In groundbreaking research, Jonas Naumann and Mareike Zink from Leipzig University reveal that premature lungs exhibit heightened stiffness compared to adult counterparts during mechanical ventilation. This inherent sensitivity leads to disturbances in vital transporters, impeding the removal of post-birth lung fluid. The findings, presented at the 68th Biophysical Society Annual Meeting recently, underscore the need for nuanced approaches in ventilator settings to optimise outcomes for premature infants requiring respiratory support.

The study sheds light on the challenges faced by many premature infants who require mechanical ventilation to facilitate breathing. Prolonged ventilation can result in respiratory diseases or ventilation-induced injuries, prompting the need for a deeper understanding of the physiological impacts of this life-saving intervention.

"When you are undergoing mechanical ventilation, you are creating hydrostatic overpressure. And the forces acting during mechanical ventilation are completely different from those acting during normal breathing. And this is probably causing some damage to the cells," explained Mareike Zink, one of the researchers involved in the study.

The research team, in collaboration with the Division of Neonatology at the University Clinic Leipzig, utilised lung tissue from foetal and adult rats to mimic the conditions of mechanical ventilation. Even with minimal pressure, premature rat lung tissue exhibited characteristics of both elasticity and viscosity, indicating abnormal responses to stress. Notably, the foetal lung was observed to be much stiffer than the adult lung under deformation.

To investigate the impact of tension-related changes on sodium transport—a vital process for removing water from the lungs at birth—the team employed electrophysiology to measure ion movement across premature lung cells. The study revealed that pressure changes significantly influenced the activity of two channels crucial for sodium transport: the epithelial sodium channel and the sodium-potassium ion pump in the cells of lung alveoli. Disruptions in the normal functioning of these transporters could explain the negative effects of mechanical ventilation on infant lungs.

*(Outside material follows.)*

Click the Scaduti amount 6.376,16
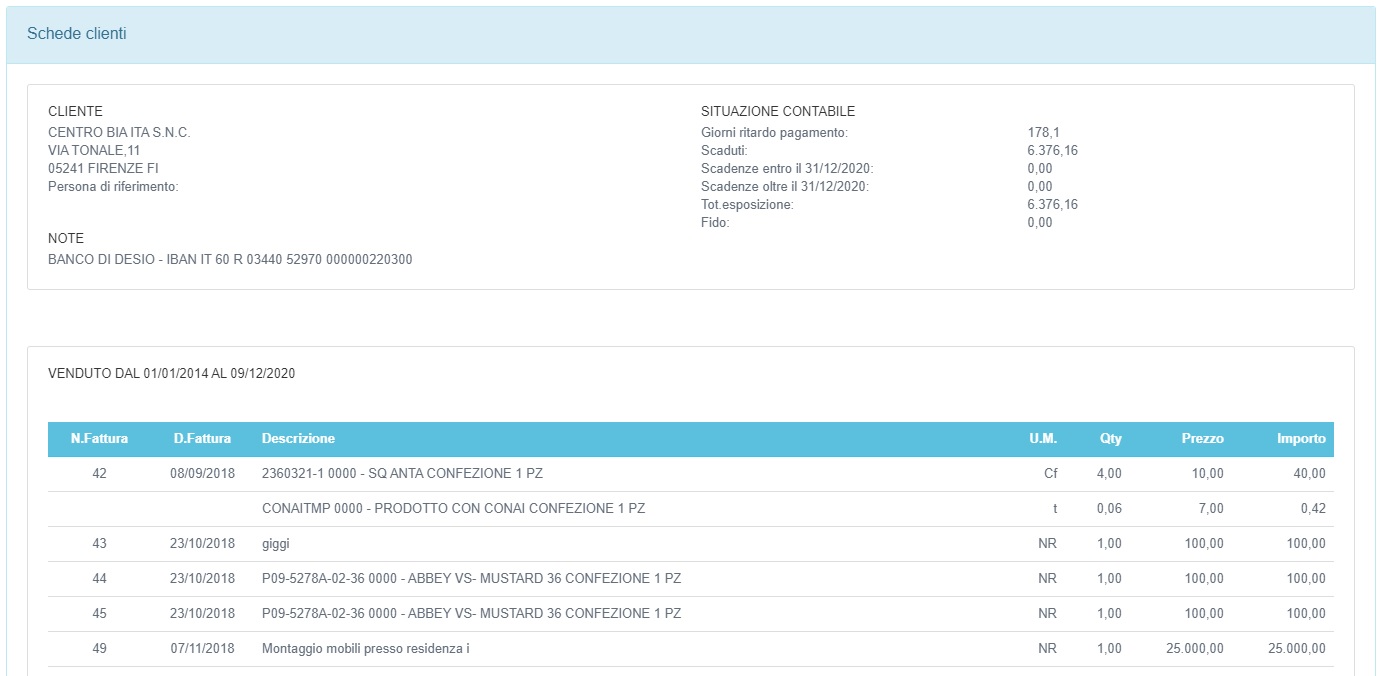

"This may be the reason why lung fluid cannot get absorbed that well into the circulation after preterm births," said Jonas Naumann, expressing the need for further research on ventilator settings for better outcomes in preemies. He emphasised, "Small pressure gradients can have such a big impact on lung mechanics."

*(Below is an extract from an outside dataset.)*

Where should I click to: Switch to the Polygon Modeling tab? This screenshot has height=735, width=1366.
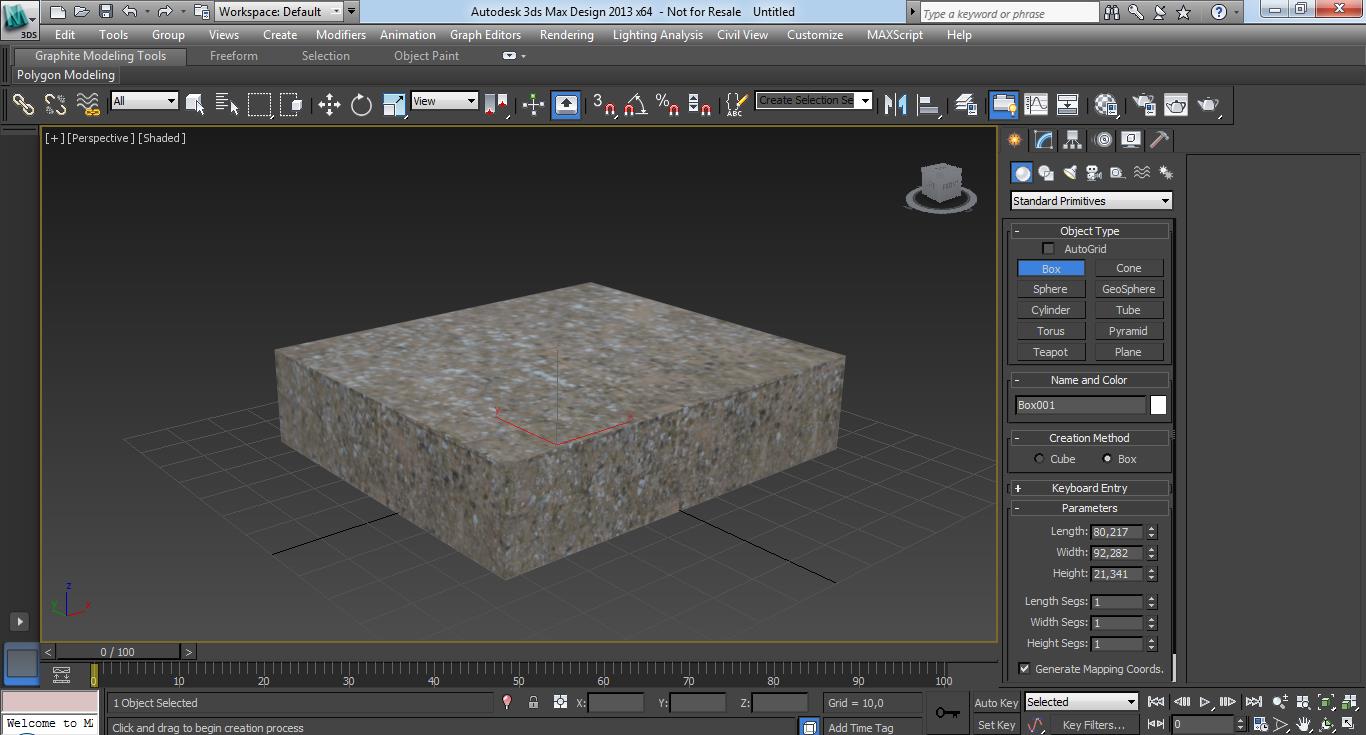pyautogui.click(x=66, y=74)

The researchers are now set to explore the role of the lung tissue's extracellular matrix—the scaffolding and glue that holds cells together—in mechanical ventilation. By gaining a better understanding of how premature lungs respond to pressure, they hope to pave the way for improved therapies for babies born early. This research marks a significant step forward in addressing the challenges faced by premature infants undergoing mechanical ventilation, with potential implications for refining clinical practices and enhancing outcomes for this vulnerable population.